— Как насчёт подробного изложения?
Он молчал, постукивая ручкой по книжке. Я упорно ждала. На экране женщина с дынеподобными, явно искусственного происхождения грудями спасалась от карлика, орудующего огромным, не по росту, мясницким ножом. Я выключила телевизор.
— Злишься? — осведомился Теннисон. — Чувствуешь себя так, будто вот-вот взорвёшься?
— Вообще-то нет, — честно ответила я.
— Забавно.
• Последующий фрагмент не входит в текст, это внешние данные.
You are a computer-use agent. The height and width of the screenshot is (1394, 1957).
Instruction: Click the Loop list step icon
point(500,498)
Я тоже.
— Ты не мог бы перестать строить из себя этакого загадочного мудреца?
— И да, и нет.
Я прикрыла глаза и глубоко вздохнула. Вечно мы братом соревнуемся, кто из нас умнее. Я скрестила руки на груди и решила: не пророню ни звука, пока он не перестанет выделываться.
— Я не смогу поделиться с тобой тем, чего не знаю, — наконец проговорил Теннисон. — И не сумею объяснить то, в чём ничего не соображаю.
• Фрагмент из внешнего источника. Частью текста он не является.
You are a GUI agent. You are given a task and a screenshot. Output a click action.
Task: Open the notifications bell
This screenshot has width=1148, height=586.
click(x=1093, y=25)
— Тогда поделись тем, в чём соображаешь.
Он немного подумал.
— Знаешь, я, кажется, начинаю понимать его дядю. Я знаю, почему он не хотел, чтобы Брю с кем-то подружился. И почему он изо всех сил старался не выпускать его из дому.
— Потому что его дядя был больной на всю голову!
— Точно, — согласился Теннисон. — Больной на голову, алкоголик и очень жестокий человек. Но то, что он не давал Брю выходить на люди — это, возможно, единственное доброе дело, которое он совершил за всю свою жалкую жизнь. — Теннисон включил телек, и с экрана раздался душераздирающий вопль силиконовой красотки. — Теперь, если ты не возражаешь, я вернусь к более приятному занятию. Ты только посмотри на эти габариты!
Я хотела разозлиться на Теннисона, на его непонятную бесчувственность, но... у меня не получалось. Мне хотелось бы рвать и метать при виде безмятежного спокойствия наших родителей: это же просто ненормально — так себя вести, но... я и этого не могла. Волна тревоги и беспокойства, за которую я изо всех сил цеплялась, стала как утекающий между пальцев песок: тяжёлый, плотный, а удержать невозможно. Тогда я схватила тарелку с овощами и грохнула её о стенку — ну хоть что-нибудь, чтобы прорвать завесу бесчувственности!
Тарелка даже не треснула. Она перевернулась, овощи вывалились на постель, заправка забрызгала всё покрывало.
Теннисон, которому в этот момент полагалось бы вскочить на ноги и завопить на меня, всего лишь покосился на тарелку и проворчал:
— Смотри, что ты натворила.
— Вмажь мне! — заорала я на него. — Обзови меня кретинкой! Скажи, что я — ошибка природы! Наори на меня, чёрт возьми! — Я перешла к мольбам: — Прошу тебя, Теннисон, надавай мне как следует! Давай поругаемся! Ведь мы же всегда ругаемся, всегда!..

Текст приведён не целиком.